- Cosa fare -
Estrai dal materiale tutte le righe in cui compare la parola "Viewport".

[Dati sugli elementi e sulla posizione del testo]

────────────────────

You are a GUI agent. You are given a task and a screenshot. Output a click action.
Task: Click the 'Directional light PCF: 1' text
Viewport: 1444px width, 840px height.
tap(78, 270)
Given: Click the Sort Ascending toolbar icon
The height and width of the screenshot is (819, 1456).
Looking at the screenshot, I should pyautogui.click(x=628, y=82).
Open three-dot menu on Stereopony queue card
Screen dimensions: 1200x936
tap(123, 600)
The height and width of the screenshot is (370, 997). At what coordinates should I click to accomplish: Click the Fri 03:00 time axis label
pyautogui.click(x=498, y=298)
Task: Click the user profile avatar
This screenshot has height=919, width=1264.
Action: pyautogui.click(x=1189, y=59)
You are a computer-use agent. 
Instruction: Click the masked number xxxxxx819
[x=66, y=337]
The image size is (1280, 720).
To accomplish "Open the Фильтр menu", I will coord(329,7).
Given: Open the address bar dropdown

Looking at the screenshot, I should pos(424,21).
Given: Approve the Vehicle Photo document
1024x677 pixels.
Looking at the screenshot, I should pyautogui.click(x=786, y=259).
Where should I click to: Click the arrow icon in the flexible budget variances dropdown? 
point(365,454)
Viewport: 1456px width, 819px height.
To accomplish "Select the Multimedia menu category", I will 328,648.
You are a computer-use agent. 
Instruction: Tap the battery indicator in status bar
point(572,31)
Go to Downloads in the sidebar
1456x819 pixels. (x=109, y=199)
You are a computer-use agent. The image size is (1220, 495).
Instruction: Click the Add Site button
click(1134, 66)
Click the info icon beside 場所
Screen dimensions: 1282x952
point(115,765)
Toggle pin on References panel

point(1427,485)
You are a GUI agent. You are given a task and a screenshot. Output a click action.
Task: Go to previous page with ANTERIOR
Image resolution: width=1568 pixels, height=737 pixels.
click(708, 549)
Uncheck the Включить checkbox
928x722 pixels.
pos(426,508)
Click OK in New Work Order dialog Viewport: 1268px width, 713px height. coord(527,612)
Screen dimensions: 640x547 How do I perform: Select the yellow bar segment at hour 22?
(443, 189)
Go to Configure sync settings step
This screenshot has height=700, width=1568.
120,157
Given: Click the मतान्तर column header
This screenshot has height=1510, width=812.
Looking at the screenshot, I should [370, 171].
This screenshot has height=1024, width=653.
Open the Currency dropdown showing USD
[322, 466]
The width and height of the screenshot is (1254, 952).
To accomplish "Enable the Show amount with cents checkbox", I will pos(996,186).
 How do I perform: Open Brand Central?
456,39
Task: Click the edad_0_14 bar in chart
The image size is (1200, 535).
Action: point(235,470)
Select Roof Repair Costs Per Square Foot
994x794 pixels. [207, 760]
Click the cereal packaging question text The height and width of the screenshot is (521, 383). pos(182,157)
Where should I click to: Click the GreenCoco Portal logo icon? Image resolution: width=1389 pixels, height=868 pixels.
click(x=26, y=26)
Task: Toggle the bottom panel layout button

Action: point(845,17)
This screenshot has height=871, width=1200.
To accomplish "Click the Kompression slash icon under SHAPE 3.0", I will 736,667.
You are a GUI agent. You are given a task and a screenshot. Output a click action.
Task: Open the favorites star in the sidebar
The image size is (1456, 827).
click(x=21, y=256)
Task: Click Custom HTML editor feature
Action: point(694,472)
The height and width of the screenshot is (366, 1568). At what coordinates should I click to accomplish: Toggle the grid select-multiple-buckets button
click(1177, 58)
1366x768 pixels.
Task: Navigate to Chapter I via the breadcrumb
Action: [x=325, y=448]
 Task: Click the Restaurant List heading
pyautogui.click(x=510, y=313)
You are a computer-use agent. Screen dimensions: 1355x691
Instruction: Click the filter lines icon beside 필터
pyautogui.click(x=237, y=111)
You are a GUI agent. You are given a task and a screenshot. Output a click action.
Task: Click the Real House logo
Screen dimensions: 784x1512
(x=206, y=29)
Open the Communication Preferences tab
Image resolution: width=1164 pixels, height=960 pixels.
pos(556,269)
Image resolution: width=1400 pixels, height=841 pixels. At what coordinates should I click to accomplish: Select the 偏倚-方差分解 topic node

────────────────────

- Esercizio svolto -
Viewport: 1444px width, 840px height.
Viewport: 1456px width, 819px height.
Click OK in New Work Order dialog Viewport: 1268px width, 713px height. coord(527,612)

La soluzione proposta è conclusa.